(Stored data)
%%

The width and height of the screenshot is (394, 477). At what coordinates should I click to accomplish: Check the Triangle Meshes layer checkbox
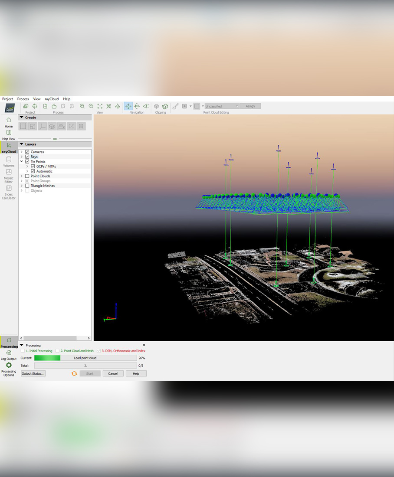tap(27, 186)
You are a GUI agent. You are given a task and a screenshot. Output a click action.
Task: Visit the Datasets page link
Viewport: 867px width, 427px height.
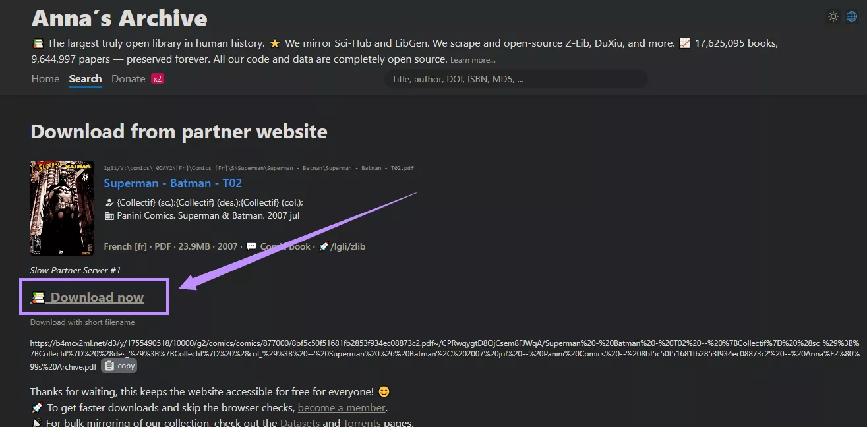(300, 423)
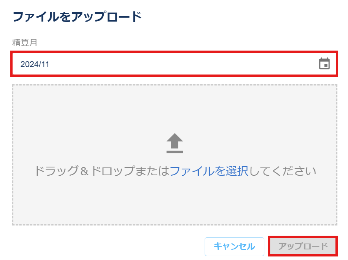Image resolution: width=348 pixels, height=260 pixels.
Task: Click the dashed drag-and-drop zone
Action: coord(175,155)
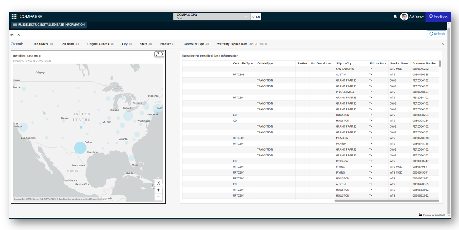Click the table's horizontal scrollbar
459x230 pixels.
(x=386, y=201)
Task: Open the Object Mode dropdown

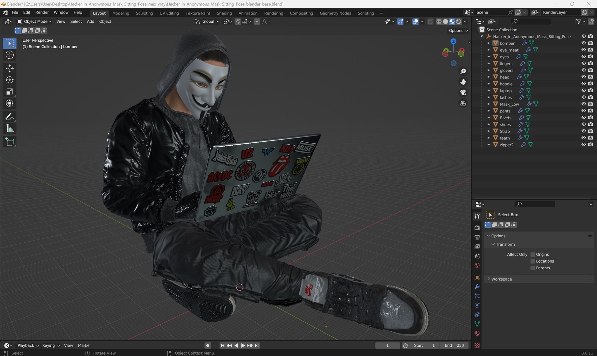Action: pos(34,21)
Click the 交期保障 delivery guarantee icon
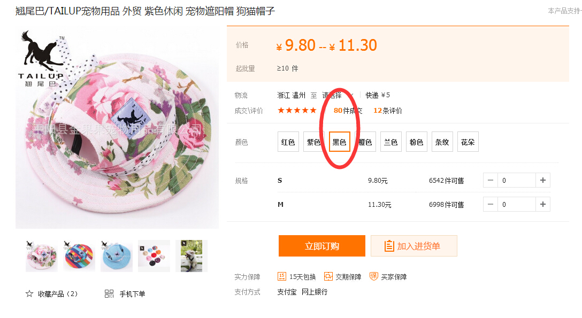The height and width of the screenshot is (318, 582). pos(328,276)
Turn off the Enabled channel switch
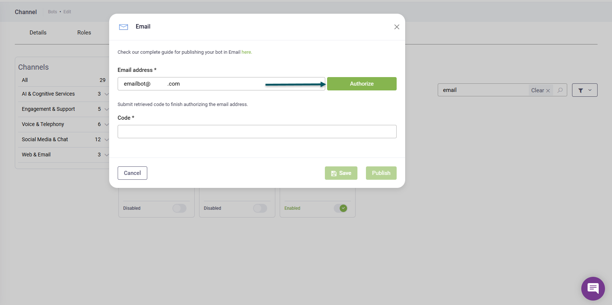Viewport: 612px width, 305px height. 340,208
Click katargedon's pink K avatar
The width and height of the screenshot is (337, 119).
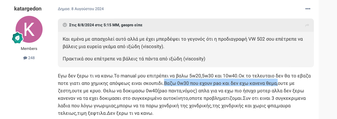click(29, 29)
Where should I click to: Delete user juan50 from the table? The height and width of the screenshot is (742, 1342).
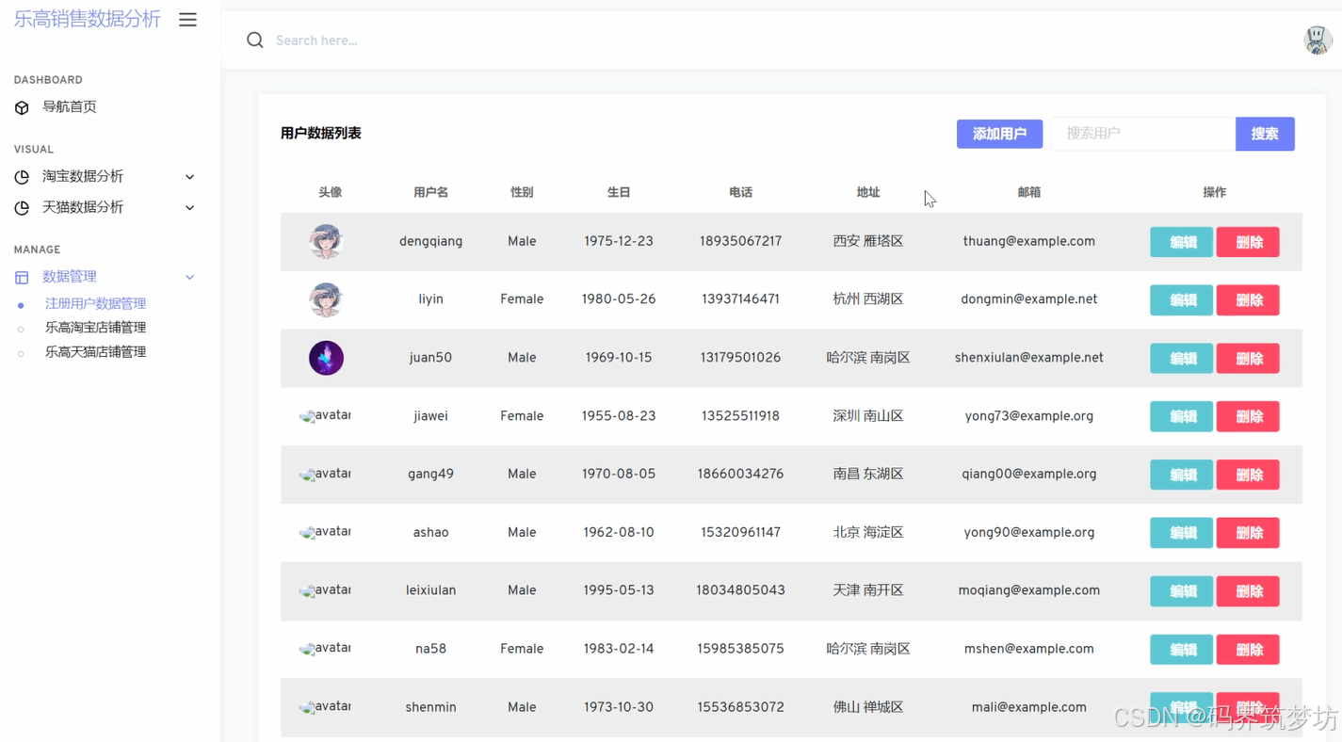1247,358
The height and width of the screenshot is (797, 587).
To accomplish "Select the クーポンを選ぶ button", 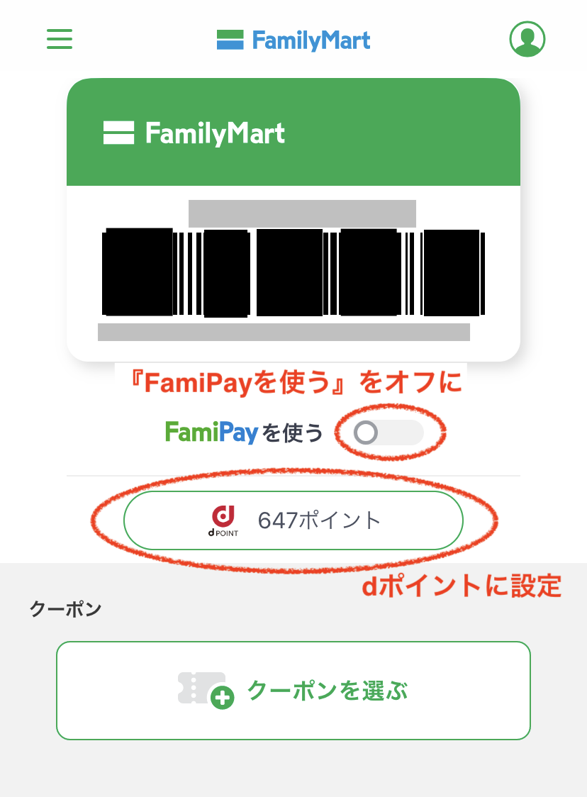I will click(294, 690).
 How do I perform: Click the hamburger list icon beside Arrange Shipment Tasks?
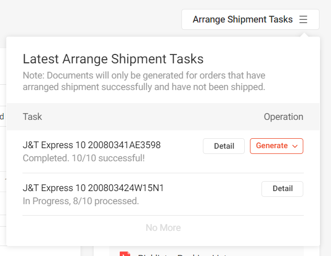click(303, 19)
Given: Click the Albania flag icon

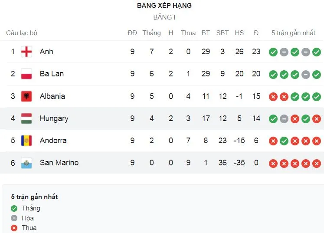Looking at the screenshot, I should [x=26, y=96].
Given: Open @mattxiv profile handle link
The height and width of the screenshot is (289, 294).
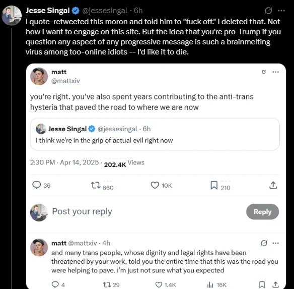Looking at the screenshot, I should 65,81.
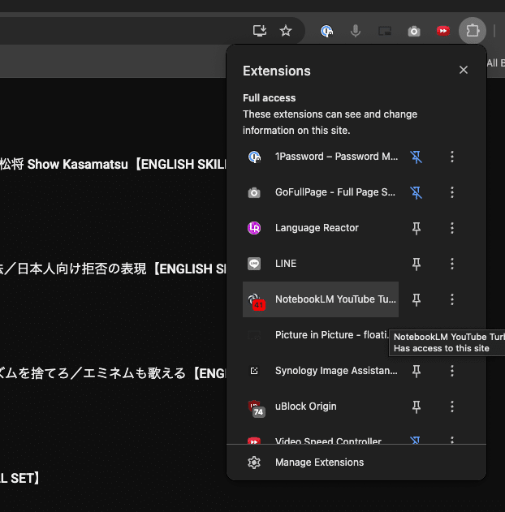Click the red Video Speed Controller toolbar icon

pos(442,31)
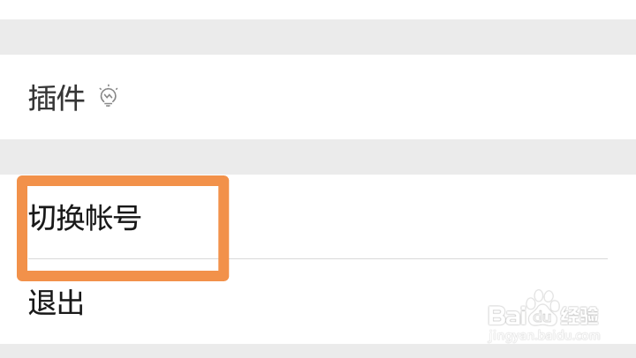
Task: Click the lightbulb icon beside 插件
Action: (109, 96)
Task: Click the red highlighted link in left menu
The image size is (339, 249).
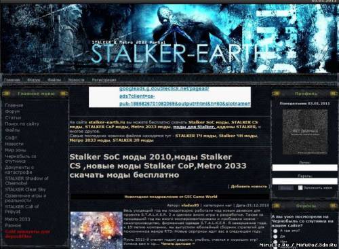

%%

What is being asked » Find the line containing "Given: Click the Albania flag icon" in the records above, then copy it and every line after it exactly, through the last one, without any pictures.

Result for this exercise »
Given: Click the Albania flag icon

Looking at the screenshot, I should [x=26, y=96].
Given: Open @mattxiv profile handle link
The height and width of the screenshot is (289, 294).
Looking at the screenshot, I should 65,81.
Click the red Video Speed Controller toolbar icon

pos(442,31)
Task: Click the lightbulb icon beside 插件
Action: (109, 96)
Task: Click the red highlighted link in left menu
The image size is (339, 249).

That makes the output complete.